_Exercise details_. Set out the listing word for word. End with the line that contains "You are a computer-use agent. Image".

*** Data records ***

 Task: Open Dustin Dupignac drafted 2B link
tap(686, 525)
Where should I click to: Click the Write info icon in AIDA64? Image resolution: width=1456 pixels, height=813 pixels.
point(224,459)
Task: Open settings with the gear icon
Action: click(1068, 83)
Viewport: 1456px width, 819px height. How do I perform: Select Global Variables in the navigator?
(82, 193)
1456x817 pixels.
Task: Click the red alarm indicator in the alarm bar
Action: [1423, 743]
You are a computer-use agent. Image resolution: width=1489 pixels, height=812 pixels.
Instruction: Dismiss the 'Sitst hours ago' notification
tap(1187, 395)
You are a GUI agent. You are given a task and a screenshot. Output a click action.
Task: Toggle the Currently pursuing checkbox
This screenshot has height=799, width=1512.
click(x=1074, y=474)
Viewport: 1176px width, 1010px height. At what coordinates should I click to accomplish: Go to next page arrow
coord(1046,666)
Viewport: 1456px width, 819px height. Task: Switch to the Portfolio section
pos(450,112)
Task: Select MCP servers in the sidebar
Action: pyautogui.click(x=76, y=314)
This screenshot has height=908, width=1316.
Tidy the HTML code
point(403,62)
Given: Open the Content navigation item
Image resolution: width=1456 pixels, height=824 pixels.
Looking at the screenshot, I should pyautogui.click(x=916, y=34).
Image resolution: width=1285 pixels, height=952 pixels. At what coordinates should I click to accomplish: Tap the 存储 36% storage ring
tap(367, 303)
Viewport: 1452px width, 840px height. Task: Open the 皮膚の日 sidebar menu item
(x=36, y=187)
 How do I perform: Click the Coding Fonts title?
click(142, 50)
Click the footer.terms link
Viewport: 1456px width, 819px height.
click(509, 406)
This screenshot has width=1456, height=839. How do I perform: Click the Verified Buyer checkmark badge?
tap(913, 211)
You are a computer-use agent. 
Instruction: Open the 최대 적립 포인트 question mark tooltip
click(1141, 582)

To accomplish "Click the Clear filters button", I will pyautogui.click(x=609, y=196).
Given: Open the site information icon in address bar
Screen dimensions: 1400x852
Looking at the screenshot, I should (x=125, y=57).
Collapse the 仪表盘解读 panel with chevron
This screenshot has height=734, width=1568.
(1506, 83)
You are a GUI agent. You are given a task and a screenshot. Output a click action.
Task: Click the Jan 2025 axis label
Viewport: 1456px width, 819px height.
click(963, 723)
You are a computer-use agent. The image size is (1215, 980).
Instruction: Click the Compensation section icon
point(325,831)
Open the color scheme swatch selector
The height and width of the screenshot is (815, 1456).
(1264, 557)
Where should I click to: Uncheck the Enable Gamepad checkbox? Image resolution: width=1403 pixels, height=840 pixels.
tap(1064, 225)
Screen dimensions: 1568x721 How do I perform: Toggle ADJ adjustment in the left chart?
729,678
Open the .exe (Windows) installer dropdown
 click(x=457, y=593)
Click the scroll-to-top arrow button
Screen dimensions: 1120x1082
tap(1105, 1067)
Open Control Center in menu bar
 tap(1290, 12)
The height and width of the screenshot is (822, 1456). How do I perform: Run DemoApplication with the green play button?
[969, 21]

*** End of Data records ***

_Answer space_.
 Task: Open Dustin Dupignac drafted 2B link
tap(686, 525)
Where should I click to: Click the Write info icon in AIDA64? Image resolution: width=1456 pixels, height=813 pixels.
point(224,459)
Task: Open settings with the gear icon
Action: click(1068, 83)
Viewport: 1456px width, 819px height. How do I perform: Select Global Variables in the navigator?
(82, 193)
1456x817 pixels.
Task: Click the red alarm indicator in the alarm bar
Action: [1423, 743]
You are a computer-use agent. Image resolution: width=1489 pixels, height=812 pixels.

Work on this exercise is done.